(Beginning of Records for the task)

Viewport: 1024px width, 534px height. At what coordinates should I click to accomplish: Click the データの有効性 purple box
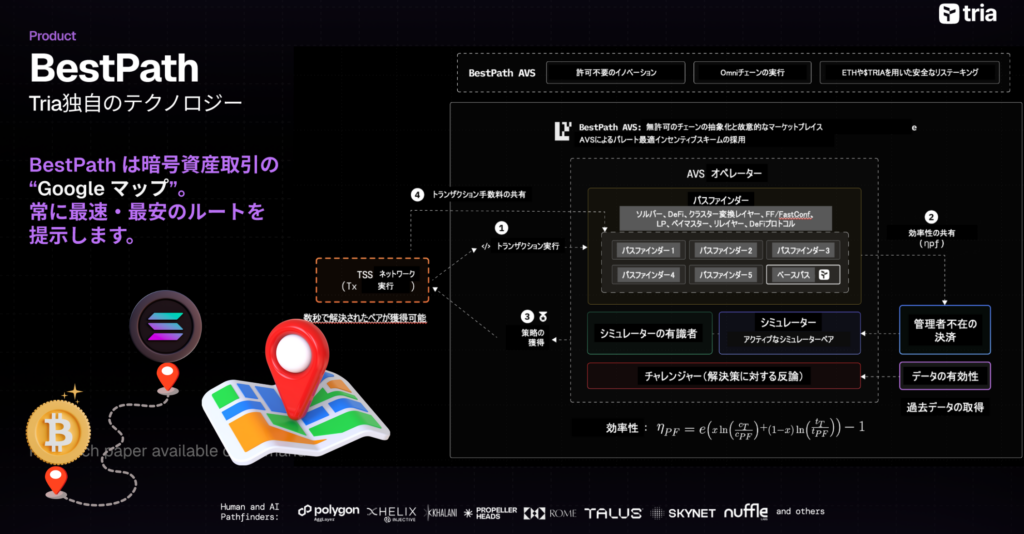pos(945,376)
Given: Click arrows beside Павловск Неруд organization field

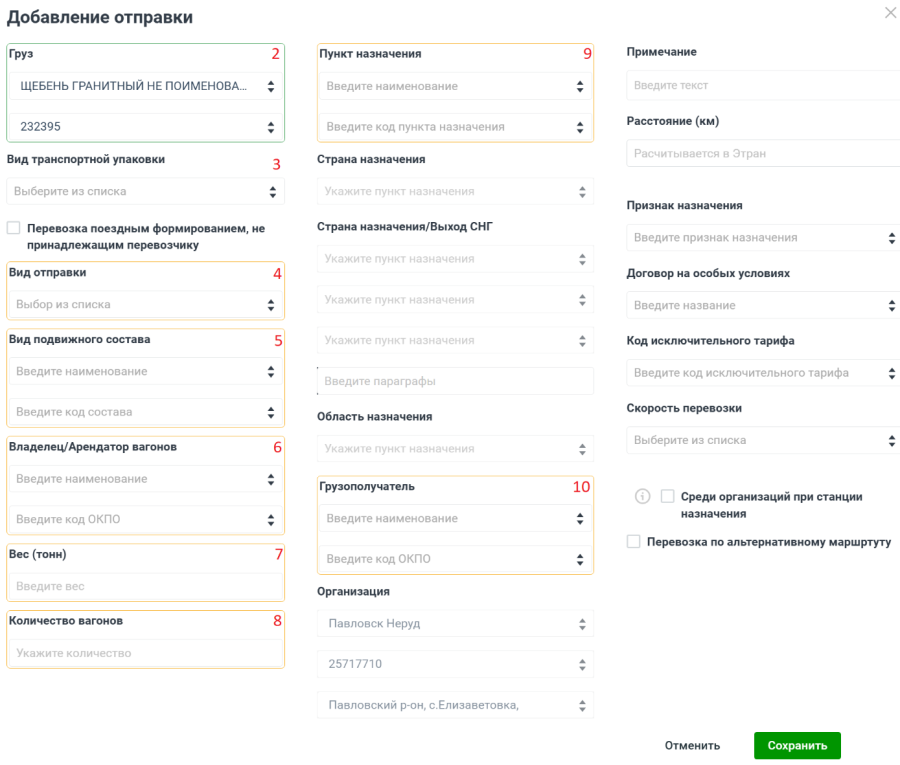Looking at the screenshot, I should pyautogui.click(x=581, y=624).
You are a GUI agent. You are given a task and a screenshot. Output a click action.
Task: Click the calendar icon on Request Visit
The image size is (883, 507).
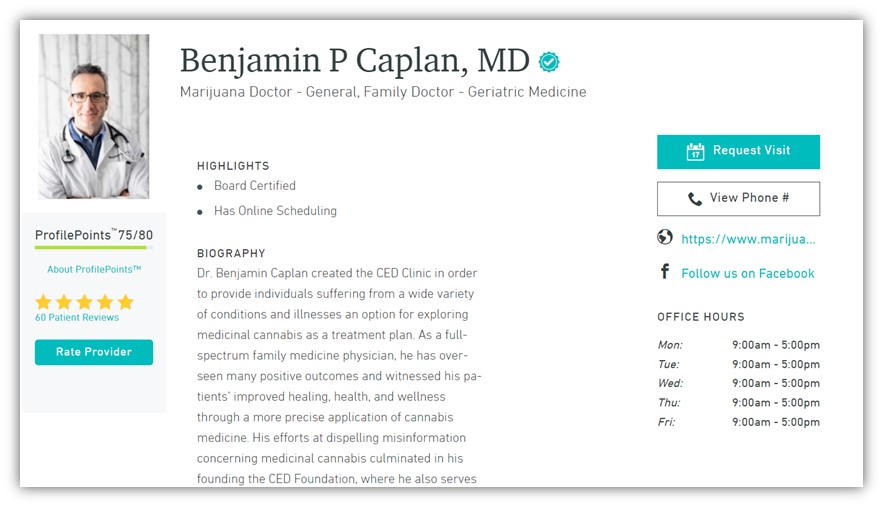click(695, 152)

(End of Records for the task)

## Problem statement
Restate word for word the lines running from the one with "Task: Click the" to the end of the entries; pictures are to be left out.

## Result of the exercise
Task: Click the calendar icon on Request Visit
The image size is (883, 507).
click(695, 152)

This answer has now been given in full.